By Janna Frenzel and Quinn Valencourt
Climate change and environmental policy has been a central issue in the campaign. After the Climate March on September 27, 2019, we wanted to know how meme groups capture the attention to the environment amongst partisans on Facebook.
Liberal leaning memes tend to focus their point of critique mostly on Scheer’s or the Conservative Party’s complete lack of a climate change platform. Some memes reference former Prime Minister Stephen Harper’s government and frame voting for the conservative party as a step backward. Other memes present alleged climate change denial by the conservatives as part of a broader, allegedly discriminatory platform on social issues that includes the cutting of social services, for example.
Memes tends to attack Scheer’s policy than to amplify Trudeau’s own attempts to make climate action memes. Trudeau’s tweet to plant 2 billion trees — an iteration of the “That’s It. That’s the Tweet” meme — did not inspire any memes or positive reactions in our sample.
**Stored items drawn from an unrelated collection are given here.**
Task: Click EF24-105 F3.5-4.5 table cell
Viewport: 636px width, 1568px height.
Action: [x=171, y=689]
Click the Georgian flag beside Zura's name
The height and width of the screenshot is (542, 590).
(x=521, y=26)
Conservative-leaning memes tend to attack political opponents directly, pointing out hypocrisy or naivety. In these situations, conservative leaning memes mock people for changing consumer habits (like not using plastic straws) and highlight apparent contradictions, such as Justin Trudeau’s participation in the Climate March in Montreal.
Another popular attack is against the Liberal’s use of two campaign planes. In these memes, Justin Trudeau is accused of hypocrisy for travelling between political debates and rallies during the election campaign.
While not directly referencing climate change, several conservative-leaning memes represent the Trudeau government’s carbon tax as theft from taxpayers, or as a policy that allegedly shuts down conversation and dissenting voices by being presented as a matter of life or death.
Some memes go as far as to cast doubt on the existence of climate change, for example by making seemingly common-sense inferences about the connection between melting ice and rising sea levels.
Like others in the right-wing media system, some groups share more hostile memes, especially towards Greta Thunberg. These memes seek to undermine Greta’s role as a climate change activist by calling attention to her age and invisible disability (autism). In doing so, this content mocks, trivializes, and ridicules not only Greta but people with disabilities and climate change activists alike – especially young ones.
Memes that are left-leaning or NDP-supporting take up both the alleged liberal hypocrisy regarding climate change and the conservative lack of a climate change platform and policy proposals. Here, Trudeau is attacked for the identified contradiction between portraying himself as a climate leader and counteracting his own promises, i.e. through buying the Trans Mountain Pipeline. The conservatives are criticised for their alleged ignorance and climate change denial. Both former conservative and the current liberal government are denounced for supporting the oil industry.
Singh, of all leaders, seems to benefit the most from climate change memes, suggesting that memes might be another part of his campaign’s perceived success on social media. Otherwise, memes reinforce the deep partisan divides over responses to the climate emergency. And the tone, especially amongst Liberal and Conservative leaning memes, remains hostile, with little evidence of common ground between partisans.